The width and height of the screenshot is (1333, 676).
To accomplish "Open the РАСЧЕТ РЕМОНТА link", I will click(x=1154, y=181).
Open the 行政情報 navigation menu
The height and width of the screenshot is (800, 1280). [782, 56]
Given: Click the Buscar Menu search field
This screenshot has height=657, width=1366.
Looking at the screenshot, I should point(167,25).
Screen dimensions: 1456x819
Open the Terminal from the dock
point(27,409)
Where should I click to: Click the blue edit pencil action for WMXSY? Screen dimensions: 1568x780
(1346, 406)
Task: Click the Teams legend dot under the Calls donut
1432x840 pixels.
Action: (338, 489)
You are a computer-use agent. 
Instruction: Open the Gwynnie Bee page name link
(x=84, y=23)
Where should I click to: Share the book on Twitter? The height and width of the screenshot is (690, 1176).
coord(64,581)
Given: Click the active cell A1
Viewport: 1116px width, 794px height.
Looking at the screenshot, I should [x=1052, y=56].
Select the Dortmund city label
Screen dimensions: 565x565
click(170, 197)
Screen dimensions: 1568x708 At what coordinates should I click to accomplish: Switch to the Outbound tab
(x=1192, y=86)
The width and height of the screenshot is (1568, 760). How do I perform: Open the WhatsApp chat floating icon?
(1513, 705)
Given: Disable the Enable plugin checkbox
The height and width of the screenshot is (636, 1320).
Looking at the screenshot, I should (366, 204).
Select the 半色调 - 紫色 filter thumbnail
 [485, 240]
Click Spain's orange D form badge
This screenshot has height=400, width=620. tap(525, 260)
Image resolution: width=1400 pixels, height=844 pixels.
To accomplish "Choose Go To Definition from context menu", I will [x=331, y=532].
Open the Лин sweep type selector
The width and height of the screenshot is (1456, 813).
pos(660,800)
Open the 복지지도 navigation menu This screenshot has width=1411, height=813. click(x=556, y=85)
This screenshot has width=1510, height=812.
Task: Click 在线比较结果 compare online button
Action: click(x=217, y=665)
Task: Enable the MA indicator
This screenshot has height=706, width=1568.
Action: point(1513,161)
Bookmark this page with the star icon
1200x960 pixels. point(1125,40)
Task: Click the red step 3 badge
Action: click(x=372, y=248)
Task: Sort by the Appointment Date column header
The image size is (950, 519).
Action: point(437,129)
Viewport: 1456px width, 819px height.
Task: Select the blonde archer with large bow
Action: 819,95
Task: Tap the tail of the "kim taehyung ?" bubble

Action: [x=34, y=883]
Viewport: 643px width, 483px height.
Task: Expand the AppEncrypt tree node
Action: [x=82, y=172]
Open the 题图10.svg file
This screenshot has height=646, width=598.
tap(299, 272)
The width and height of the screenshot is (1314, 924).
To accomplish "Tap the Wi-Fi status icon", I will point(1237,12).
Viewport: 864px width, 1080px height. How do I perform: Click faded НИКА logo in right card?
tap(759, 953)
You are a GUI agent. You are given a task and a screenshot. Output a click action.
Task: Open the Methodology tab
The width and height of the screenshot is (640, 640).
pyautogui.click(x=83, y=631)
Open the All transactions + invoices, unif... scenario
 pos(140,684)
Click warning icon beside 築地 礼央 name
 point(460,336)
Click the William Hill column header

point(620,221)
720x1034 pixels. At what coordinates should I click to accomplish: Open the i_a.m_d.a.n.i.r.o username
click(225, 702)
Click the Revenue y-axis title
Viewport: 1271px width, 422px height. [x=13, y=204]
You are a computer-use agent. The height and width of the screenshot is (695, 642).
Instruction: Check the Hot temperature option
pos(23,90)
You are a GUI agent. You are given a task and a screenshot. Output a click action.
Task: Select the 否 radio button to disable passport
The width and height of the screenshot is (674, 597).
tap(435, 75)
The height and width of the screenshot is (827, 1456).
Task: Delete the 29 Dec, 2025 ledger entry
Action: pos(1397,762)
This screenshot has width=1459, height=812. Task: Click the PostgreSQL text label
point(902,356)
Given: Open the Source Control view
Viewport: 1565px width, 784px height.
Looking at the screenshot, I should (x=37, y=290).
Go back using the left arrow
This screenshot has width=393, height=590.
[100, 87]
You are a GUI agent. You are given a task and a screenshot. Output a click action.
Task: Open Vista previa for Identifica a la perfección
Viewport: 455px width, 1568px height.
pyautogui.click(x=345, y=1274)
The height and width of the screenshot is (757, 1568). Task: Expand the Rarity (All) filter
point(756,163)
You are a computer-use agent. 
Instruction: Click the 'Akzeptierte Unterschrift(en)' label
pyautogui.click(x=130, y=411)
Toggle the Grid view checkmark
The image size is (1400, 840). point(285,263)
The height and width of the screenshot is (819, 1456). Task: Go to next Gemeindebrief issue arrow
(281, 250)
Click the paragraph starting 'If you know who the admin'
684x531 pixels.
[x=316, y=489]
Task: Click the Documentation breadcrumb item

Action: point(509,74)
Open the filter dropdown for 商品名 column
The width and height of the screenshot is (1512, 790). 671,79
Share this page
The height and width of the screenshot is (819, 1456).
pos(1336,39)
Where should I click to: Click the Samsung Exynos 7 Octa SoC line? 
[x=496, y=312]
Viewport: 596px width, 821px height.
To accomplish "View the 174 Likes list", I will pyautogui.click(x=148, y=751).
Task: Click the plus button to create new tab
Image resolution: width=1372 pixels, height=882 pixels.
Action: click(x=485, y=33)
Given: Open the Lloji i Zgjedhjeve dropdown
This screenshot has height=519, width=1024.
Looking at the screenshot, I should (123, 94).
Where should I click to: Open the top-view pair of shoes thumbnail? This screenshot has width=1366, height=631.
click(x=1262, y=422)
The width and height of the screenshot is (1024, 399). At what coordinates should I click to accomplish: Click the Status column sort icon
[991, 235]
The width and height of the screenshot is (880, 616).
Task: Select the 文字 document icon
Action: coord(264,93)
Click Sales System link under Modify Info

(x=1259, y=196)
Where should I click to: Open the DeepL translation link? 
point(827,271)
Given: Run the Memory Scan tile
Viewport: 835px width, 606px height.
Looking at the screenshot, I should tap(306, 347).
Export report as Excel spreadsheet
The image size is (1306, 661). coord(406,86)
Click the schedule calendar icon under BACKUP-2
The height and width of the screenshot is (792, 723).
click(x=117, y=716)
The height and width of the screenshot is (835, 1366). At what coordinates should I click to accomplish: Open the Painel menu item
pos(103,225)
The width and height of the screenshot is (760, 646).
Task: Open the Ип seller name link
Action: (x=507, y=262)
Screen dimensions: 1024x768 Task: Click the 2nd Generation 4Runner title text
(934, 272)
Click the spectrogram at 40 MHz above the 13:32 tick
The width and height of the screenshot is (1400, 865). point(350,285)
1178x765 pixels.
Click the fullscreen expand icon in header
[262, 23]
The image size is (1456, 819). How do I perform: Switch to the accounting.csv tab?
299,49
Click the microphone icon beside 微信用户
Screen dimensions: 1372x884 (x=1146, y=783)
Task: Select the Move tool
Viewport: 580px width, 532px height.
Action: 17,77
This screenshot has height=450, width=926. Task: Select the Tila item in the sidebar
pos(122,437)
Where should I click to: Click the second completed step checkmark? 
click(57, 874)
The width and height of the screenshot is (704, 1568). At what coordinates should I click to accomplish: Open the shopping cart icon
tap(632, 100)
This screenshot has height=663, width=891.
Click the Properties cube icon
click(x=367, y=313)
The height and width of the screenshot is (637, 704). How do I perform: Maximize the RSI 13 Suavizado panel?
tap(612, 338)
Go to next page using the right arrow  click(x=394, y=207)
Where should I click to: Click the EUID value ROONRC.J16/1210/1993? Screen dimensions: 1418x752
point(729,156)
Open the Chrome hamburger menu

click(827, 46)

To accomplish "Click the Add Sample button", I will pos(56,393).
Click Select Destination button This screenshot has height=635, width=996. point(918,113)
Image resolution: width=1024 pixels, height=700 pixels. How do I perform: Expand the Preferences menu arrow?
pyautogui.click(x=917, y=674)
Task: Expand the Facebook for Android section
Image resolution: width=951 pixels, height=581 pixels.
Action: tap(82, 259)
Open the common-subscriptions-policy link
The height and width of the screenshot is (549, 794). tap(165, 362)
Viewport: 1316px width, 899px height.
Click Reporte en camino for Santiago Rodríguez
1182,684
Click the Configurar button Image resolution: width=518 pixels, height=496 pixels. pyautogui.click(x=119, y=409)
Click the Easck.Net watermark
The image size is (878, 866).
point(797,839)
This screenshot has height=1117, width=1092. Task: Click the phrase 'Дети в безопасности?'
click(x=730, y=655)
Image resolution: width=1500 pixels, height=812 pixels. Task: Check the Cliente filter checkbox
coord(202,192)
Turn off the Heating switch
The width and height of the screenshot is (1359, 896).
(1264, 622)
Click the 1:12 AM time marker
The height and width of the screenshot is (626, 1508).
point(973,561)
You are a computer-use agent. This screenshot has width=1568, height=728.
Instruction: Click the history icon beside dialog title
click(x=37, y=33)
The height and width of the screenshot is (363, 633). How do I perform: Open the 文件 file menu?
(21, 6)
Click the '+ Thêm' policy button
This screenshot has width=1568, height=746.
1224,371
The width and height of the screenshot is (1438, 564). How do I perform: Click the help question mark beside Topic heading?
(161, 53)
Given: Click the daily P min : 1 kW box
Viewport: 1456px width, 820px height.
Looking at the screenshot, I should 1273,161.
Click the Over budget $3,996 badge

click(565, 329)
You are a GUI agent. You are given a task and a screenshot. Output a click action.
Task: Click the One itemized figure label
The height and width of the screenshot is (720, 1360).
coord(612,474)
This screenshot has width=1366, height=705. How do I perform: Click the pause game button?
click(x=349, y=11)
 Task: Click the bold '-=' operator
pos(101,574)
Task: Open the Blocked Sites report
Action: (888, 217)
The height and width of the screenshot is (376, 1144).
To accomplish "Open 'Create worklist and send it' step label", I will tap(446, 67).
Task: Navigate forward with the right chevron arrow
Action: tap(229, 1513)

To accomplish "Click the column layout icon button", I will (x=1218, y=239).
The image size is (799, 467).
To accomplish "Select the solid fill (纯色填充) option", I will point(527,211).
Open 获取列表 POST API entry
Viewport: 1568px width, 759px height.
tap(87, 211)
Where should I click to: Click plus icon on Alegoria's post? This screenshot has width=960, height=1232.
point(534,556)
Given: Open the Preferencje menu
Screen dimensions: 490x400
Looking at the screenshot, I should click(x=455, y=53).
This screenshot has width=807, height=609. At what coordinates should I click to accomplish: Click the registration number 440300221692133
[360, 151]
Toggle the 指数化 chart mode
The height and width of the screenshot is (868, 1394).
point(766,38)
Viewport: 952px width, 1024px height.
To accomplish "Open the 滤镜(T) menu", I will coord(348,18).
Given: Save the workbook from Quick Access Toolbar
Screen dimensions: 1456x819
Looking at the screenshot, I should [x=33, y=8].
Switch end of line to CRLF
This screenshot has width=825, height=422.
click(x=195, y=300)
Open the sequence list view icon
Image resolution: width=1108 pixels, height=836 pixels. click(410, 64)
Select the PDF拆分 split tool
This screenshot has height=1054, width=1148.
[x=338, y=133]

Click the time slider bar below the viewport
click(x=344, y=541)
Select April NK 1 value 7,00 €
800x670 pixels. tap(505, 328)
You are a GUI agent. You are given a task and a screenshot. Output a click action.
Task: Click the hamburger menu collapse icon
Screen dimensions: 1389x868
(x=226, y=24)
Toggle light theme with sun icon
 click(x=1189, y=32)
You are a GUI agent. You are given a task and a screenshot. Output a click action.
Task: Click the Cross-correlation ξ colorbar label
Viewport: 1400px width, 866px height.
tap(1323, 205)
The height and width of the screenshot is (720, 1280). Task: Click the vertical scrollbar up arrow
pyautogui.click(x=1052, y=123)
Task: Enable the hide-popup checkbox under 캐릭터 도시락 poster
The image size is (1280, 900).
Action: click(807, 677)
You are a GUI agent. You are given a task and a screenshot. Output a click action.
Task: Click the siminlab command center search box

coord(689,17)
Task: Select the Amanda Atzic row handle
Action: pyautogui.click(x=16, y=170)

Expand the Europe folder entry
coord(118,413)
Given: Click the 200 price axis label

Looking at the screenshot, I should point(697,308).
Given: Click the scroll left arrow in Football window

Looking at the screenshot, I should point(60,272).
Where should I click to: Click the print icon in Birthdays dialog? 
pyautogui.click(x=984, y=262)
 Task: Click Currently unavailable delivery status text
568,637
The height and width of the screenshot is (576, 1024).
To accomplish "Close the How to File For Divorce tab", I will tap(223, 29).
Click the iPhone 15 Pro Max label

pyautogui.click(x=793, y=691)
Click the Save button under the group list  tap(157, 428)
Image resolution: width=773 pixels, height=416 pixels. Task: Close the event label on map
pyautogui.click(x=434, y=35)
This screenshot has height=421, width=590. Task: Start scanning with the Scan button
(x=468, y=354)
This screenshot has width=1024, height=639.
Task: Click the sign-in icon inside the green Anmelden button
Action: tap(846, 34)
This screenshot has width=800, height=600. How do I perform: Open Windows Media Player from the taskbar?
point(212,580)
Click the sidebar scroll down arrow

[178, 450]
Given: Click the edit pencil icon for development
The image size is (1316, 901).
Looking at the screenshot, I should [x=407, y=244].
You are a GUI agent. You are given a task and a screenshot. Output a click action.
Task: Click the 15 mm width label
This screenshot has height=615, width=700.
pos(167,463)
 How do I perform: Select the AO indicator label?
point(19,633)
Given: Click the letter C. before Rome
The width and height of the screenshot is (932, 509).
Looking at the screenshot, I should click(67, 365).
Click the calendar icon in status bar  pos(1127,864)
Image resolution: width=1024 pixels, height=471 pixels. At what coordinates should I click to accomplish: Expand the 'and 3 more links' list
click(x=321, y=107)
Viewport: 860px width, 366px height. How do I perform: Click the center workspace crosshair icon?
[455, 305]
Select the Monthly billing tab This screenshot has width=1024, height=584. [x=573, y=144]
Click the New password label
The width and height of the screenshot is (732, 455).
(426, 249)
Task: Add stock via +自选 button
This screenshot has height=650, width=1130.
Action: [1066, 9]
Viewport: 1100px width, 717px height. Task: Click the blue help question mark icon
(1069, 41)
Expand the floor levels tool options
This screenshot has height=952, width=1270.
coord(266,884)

------------------------

Your task:
Render the rows as a JSON list of strings, one string per line and blank lines omitted, starting with the line that contains "This screenshot has height=421, width=590." and going on through the line that contains "Looking at the screenshot, I should [x=407, y=244].".

Exercise output:
[
  "This screenshot has height=421, width=590. Task: Start scanning with the Scan button",
  "(x=468, y=354)",
  "This screenshot has width=1024, height=639.",
  "Task: Click the sign-in icon inside the green Anmelden button",
  "Action: tap(846, 34)",
  "This screenshot has width=800, height=600. How do I perform: Open Windows Media Player from the taskbar?",
  "point(212,580)",
  "Click the sidebar scroll down arrow",
  "[178, 450]",
  "Given: Click the edit pencil icon for development",
  "The image size is (1316, 901).",
  "Looking at the screenshot, I should [x=407, y=244]."
]